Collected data
□ □ □

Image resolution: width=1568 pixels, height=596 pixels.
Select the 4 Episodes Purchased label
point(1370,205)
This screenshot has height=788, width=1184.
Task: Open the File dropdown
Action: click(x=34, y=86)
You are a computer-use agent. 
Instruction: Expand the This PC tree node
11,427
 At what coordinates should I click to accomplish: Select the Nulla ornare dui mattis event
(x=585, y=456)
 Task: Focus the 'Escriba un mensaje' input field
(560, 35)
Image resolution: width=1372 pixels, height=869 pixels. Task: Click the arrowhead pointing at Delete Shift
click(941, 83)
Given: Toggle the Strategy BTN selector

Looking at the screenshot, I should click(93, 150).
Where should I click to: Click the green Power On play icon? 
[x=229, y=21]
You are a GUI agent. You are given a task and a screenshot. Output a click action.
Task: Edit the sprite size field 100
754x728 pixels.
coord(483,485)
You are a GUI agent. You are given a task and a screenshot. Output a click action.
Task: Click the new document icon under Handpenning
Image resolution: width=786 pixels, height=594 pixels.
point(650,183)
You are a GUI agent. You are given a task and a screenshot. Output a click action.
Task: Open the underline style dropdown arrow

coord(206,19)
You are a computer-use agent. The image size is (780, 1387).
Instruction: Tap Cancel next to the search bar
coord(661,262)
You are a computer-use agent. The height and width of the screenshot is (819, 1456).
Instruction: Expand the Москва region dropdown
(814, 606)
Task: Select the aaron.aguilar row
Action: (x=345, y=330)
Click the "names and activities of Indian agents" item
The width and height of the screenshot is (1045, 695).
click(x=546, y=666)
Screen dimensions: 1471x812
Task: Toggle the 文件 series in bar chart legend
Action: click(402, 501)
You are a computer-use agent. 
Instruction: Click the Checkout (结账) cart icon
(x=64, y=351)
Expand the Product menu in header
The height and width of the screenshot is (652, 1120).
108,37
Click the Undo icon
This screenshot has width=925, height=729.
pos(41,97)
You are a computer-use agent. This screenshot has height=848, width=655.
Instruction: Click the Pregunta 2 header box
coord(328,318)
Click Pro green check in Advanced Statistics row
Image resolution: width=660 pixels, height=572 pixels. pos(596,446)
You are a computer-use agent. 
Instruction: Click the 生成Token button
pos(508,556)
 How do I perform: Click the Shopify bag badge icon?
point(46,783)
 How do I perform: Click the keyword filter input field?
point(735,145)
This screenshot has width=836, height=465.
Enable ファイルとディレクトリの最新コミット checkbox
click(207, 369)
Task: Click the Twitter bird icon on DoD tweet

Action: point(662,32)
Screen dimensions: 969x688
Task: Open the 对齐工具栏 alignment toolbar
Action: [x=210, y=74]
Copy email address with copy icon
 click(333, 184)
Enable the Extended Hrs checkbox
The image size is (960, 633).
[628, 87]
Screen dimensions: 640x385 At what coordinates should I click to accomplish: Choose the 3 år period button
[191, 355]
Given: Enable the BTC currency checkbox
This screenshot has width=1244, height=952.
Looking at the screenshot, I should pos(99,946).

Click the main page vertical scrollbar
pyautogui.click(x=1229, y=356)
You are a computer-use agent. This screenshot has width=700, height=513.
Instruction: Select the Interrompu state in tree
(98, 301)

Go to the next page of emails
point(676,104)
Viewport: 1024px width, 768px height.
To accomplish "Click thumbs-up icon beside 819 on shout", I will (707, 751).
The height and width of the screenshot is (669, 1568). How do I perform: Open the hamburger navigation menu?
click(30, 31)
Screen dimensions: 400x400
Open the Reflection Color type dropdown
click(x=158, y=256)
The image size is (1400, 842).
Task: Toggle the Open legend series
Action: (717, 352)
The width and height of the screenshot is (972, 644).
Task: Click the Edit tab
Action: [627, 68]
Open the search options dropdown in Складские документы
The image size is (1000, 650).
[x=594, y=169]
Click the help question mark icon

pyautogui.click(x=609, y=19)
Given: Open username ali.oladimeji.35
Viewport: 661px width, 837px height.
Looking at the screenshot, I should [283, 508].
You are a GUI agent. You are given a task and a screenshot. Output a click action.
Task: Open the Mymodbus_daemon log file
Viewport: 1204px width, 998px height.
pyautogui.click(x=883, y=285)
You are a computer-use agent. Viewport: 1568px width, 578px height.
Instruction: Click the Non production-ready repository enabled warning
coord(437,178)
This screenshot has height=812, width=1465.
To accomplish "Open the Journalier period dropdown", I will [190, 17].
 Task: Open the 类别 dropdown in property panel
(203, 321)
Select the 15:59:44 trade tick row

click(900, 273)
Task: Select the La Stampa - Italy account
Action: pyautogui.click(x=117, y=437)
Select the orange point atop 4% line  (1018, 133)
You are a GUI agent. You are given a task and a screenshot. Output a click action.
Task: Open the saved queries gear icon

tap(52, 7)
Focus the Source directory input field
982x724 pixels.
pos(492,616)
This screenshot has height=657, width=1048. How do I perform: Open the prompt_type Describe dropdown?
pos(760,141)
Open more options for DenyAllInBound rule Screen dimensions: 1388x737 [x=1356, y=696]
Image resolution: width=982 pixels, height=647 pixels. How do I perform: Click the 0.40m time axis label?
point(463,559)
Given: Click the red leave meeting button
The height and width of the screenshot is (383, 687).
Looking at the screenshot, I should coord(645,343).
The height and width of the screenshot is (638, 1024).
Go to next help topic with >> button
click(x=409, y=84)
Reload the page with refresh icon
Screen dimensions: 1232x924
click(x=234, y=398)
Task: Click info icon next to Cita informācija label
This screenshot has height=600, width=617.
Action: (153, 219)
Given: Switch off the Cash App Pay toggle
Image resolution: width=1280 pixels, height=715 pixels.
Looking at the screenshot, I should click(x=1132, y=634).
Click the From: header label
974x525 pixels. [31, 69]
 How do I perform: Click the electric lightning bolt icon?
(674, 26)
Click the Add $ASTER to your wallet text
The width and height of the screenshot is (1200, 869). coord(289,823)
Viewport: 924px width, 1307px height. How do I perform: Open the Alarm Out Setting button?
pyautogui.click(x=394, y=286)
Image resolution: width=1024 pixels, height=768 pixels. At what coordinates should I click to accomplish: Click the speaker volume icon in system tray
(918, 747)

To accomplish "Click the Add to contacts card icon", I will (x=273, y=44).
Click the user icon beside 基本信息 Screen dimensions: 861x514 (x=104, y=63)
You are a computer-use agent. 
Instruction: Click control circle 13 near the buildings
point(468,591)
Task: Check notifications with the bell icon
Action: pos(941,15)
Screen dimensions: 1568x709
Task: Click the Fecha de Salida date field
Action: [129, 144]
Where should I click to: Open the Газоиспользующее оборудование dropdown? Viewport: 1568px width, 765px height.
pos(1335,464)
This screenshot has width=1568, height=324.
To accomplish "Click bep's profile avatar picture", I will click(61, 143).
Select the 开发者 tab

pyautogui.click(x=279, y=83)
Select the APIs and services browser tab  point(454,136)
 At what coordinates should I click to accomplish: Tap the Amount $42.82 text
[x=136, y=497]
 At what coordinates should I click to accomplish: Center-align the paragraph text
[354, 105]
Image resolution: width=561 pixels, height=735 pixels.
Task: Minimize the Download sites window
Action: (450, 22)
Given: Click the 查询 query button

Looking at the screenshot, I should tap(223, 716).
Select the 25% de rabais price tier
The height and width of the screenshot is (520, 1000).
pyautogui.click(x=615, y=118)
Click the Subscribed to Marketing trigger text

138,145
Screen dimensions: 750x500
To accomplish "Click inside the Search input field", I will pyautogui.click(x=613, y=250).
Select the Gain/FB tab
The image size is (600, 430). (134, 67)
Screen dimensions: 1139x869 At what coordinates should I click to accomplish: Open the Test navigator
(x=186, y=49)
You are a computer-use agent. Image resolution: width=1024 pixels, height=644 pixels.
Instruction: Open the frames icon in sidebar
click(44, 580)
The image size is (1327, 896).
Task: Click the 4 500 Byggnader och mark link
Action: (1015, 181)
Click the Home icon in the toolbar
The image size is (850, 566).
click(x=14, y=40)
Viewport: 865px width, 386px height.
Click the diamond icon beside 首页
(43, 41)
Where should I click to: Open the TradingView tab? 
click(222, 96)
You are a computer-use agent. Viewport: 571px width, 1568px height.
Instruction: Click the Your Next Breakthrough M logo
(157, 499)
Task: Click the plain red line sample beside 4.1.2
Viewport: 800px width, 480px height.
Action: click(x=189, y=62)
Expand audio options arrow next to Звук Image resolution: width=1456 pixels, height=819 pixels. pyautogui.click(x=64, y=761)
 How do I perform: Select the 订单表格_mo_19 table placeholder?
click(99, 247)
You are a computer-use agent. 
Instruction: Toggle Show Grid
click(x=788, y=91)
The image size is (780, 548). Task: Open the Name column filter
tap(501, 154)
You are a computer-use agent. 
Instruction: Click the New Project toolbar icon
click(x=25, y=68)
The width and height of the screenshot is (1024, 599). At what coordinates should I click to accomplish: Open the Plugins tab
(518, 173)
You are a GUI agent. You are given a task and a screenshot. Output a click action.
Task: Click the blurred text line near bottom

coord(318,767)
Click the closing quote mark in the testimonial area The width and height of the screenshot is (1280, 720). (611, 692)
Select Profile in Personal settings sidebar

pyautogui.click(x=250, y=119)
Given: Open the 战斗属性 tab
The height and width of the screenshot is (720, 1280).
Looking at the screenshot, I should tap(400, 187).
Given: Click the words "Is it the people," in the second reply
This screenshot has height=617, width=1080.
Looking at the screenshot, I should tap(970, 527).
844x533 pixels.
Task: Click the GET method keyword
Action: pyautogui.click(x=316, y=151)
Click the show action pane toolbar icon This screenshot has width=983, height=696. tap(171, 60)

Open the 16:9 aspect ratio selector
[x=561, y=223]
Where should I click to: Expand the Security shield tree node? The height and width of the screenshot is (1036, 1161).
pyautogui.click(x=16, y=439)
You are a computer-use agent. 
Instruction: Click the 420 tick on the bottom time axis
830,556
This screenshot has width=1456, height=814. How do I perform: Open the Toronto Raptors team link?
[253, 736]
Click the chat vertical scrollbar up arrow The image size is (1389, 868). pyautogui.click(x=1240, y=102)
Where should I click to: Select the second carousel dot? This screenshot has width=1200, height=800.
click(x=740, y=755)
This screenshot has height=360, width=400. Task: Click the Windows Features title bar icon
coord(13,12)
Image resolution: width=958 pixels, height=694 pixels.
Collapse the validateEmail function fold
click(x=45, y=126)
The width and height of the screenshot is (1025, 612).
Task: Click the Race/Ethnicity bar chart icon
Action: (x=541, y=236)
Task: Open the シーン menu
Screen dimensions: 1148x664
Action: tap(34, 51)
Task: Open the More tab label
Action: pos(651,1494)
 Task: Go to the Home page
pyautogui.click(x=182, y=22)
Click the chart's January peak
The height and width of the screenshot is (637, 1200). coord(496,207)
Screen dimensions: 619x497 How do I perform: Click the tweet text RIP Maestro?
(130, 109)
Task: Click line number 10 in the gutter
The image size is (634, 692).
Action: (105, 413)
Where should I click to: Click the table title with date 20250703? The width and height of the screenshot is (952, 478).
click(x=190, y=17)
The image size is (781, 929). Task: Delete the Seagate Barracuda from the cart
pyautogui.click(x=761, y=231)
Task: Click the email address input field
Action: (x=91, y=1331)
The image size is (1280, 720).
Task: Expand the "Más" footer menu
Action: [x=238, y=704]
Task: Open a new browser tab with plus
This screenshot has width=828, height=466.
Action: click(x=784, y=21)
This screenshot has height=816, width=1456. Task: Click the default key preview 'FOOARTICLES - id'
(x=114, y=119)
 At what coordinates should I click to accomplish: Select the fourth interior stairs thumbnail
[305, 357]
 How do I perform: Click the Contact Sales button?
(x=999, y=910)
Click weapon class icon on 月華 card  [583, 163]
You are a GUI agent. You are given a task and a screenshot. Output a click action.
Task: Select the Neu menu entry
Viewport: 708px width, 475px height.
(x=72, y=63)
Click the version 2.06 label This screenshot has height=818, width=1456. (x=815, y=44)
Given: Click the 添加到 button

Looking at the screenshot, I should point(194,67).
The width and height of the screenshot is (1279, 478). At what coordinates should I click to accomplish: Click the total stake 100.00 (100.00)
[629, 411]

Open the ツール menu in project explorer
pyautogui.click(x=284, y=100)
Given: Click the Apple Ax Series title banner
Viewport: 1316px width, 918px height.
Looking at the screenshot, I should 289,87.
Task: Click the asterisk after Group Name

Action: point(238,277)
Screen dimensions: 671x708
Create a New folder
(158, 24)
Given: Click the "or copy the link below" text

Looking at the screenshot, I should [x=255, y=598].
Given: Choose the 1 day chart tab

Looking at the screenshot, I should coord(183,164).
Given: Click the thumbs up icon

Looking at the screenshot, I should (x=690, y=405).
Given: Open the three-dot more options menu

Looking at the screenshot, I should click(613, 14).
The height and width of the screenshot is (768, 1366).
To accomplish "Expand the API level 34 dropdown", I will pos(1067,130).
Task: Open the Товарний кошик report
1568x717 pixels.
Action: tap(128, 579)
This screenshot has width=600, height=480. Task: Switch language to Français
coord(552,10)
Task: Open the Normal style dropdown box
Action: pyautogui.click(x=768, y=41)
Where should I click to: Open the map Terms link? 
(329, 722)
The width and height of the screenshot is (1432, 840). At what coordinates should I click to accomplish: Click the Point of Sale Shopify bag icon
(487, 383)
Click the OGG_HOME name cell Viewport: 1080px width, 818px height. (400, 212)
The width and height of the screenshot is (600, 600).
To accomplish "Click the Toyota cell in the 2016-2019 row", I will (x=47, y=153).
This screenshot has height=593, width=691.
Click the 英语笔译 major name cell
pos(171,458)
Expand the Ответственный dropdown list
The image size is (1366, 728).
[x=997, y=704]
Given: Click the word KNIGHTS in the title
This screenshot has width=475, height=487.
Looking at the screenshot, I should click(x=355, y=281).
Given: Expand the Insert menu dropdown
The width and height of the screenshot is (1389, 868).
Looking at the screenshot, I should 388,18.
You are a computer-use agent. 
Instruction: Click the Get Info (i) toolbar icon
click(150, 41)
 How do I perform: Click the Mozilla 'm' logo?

□ □ □

### Task prompt
Using the data above, reproduce exactly the lines from the line that contains "Viewport: 1024px width, 768px height." through the line that contains "Screen dimensions: 400x400", including both.

### Answer below
Viewport: 1024px width, 768px height.
To accomplish "Click thumbs-up icon beside 819 on shout", I will (707, 751).
The height and width of the screenshot is (669, 1568). How do I perform: Open the hamburger navigation menu?
click(30, 31)
Screen dimensions: 400x400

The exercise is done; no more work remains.